**Brief:** Your copy should hold only the lines from the one holding "The width and" through the last line of the records below, both included, each exact and with no pictures.

Collected data entries
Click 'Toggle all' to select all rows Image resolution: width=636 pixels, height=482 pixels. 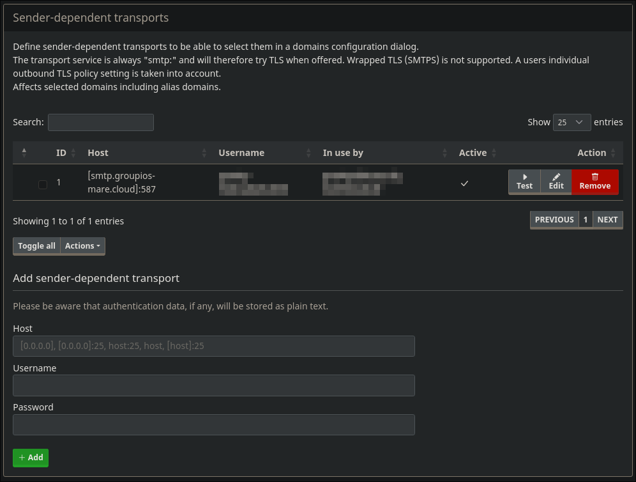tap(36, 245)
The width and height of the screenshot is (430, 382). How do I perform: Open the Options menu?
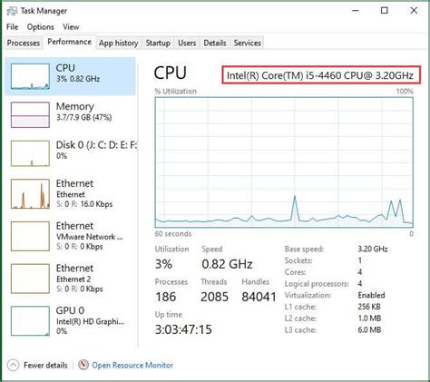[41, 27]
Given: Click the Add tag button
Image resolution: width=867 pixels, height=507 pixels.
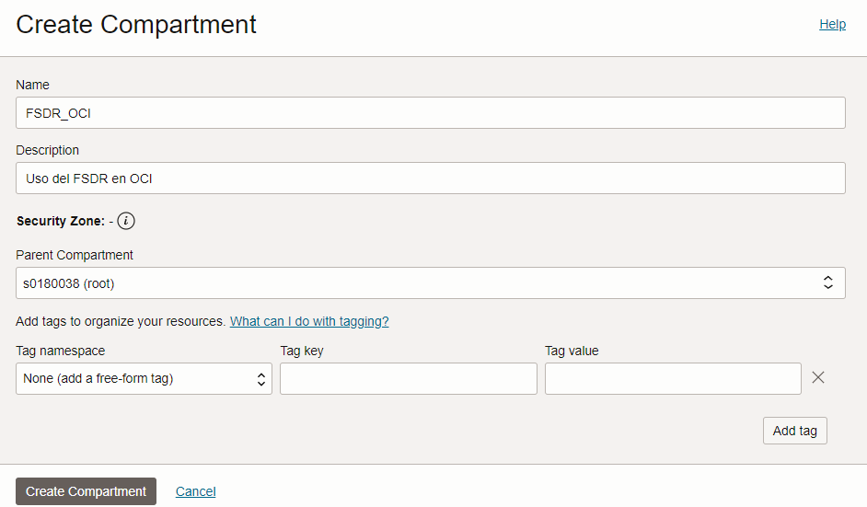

**Answer box:**
The width and height of the screenshot is (430, 382). How do I perform: Open the Options menu?
[41, 27]
Given: Click the Add tag button
Image resolution: width=867 pixels, height=507 pixels.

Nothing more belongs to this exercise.